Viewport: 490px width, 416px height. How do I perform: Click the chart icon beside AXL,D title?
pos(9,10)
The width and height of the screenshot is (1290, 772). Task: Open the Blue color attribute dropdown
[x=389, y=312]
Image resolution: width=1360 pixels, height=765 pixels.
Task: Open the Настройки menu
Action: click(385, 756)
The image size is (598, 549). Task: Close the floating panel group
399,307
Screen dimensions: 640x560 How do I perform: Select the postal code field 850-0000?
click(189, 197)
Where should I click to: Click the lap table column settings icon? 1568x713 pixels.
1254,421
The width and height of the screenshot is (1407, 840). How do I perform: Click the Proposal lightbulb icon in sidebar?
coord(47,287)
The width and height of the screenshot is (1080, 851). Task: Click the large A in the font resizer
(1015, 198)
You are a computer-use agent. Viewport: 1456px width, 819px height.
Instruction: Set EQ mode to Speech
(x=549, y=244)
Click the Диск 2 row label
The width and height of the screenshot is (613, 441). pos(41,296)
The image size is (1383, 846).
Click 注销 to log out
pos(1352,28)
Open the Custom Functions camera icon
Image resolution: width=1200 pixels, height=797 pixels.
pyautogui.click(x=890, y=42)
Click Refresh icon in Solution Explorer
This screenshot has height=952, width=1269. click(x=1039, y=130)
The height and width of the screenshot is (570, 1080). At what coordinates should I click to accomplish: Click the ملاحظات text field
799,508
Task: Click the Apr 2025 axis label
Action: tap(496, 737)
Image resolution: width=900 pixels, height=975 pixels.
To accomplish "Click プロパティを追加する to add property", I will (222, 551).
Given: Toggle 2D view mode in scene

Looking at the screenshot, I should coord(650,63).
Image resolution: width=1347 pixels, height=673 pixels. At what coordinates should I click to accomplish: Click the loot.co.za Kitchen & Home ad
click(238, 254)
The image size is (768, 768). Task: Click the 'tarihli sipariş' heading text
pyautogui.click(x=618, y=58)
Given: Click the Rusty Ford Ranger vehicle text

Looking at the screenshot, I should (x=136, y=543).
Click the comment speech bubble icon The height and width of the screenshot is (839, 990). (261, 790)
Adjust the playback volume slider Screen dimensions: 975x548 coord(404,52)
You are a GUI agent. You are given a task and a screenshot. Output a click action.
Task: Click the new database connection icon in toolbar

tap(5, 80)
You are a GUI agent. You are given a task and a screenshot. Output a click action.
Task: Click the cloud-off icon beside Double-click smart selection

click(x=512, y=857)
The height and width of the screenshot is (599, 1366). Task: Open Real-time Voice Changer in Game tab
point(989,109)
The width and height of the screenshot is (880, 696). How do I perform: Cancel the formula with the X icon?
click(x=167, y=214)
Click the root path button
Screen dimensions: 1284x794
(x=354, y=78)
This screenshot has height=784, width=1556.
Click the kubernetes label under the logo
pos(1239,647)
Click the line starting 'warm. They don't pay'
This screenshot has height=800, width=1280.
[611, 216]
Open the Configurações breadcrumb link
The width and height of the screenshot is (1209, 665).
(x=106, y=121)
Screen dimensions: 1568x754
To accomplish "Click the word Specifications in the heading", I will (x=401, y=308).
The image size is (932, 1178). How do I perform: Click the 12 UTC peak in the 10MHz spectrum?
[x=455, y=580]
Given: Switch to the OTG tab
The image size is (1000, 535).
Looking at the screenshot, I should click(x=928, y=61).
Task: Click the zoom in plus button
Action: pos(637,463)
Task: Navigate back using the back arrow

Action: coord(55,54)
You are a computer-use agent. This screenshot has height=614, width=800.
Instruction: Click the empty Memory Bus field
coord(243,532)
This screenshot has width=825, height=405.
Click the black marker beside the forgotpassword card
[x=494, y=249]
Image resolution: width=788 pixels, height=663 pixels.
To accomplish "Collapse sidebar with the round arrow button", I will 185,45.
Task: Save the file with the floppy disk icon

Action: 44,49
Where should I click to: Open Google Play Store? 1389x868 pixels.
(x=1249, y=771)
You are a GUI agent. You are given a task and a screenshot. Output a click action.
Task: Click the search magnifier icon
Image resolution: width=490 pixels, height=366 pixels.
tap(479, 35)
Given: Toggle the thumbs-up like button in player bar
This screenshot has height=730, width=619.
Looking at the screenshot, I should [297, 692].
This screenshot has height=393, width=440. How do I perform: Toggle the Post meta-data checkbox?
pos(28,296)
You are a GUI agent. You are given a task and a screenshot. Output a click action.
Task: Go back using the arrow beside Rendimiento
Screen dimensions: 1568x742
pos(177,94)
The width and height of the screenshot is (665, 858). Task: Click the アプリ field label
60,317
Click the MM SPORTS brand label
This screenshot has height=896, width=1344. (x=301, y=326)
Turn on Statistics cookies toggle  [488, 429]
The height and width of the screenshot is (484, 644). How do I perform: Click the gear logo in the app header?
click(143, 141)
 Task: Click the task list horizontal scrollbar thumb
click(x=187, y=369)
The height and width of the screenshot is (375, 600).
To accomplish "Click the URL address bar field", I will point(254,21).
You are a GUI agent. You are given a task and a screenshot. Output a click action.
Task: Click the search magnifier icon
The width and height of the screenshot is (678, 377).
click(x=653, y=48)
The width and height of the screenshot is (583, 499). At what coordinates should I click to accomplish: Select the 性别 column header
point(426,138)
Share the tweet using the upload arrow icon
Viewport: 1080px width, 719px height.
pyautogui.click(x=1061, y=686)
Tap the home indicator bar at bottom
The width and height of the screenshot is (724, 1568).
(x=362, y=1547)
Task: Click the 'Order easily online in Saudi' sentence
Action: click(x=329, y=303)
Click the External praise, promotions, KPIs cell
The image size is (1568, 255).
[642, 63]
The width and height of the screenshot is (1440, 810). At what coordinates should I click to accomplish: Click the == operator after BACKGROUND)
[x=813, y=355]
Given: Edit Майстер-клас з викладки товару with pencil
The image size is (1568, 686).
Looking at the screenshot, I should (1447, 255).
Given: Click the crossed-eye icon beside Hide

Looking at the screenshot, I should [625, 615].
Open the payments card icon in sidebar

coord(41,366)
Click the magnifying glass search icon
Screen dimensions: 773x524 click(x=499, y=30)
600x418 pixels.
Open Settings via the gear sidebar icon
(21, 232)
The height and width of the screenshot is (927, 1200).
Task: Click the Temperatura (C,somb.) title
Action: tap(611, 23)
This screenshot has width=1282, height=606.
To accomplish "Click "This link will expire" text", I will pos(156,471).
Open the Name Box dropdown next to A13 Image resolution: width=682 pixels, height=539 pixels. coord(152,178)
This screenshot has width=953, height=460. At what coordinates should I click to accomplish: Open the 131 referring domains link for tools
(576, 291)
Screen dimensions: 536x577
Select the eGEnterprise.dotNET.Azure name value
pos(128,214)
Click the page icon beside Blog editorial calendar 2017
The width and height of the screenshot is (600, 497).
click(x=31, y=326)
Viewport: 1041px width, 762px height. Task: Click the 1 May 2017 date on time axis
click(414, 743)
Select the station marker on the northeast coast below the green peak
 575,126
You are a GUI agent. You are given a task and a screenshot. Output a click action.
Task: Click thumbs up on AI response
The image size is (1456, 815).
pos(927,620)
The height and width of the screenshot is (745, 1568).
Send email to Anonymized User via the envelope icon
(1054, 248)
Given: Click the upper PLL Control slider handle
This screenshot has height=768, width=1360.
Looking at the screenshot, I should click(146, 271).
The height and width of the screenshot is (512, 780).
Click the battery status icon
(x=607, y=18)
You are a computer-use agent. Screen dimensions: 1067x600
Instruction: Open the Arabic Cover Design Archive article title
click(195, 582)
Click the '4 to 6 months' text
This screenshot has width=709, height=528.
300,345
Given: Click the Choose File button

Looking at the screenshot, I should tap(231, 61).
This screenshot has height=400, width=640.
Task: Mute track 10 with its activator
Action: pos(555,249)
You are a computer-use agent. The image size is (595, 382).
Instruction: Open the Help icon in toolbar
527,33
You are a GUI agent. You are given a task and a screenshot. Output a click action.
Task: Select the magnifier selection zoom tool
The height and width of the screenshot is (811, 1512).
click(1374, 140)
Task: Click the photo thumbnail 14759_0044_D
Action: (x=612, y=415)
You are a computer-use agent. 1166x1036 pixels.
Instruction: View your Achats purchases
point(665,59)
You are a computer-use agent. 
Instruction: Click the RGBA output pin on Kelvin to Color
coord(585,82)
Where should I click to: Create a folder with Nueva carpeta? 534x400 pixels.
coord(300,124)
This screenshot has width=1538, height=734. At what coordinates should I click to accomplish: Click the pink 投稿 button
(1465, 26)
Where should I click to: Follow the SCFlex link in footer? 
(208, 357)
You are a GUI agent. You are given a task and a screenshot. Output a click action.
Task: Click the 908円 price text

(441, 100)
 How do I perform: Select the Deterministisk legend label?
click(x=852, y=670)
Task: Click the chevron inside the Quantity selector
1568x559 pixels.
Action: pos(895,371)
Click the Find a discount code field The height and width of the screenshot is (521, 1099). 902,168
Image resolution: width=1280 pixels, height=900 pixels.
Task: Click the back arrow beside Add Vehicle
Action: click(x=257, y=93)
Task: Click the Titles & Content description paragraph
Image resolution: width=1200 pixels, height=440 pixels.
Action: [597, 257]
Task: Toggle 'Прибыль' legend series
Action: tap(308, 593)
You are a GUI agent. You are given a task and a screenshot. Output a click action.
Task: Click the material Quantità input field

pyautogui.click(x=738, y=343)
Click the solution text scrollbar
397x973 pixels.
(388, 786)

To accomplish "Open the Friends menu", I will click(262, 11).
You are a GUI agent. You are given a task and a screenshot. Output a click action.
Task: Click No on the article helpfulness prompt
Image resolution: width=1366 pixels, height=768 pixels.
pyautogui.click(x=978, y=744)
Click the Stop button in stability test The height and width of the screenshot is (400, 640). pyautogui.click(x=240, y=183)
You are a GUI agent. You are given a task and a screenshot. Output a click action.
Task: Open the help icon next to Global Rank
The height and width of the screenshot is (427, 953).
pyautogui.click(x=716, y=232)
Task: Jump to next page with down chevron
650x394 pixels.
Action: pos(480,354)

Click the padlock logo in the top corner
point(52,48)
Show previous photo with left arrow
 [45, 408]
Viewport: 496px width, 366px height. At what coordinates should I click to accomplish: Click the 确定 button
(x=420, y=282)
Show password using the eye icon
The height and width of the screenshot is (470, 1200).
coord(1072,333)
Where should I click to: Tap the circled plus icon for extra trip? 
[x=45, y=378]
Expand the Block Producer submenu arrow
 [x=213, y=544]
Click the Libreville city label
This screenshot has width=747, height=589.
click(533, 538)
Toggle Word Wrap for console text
···
## Activity
Using the data above, transcribe the lines that run from the line with "The width and height of the screenshot is (880, 696)." to the line with "This screenshot has height=784, width=1556.", both ends kept, and output nothing else.

## Reply to the exercise
The width and height of the screenshot is (880, 696). How do I perform: Cancel the formula with the X icon?
click(x=167, y=214)
Click the root path button
Screen dimensions: 1284x794
(x=354, y=78)
This screenshot has height=784, width=1556.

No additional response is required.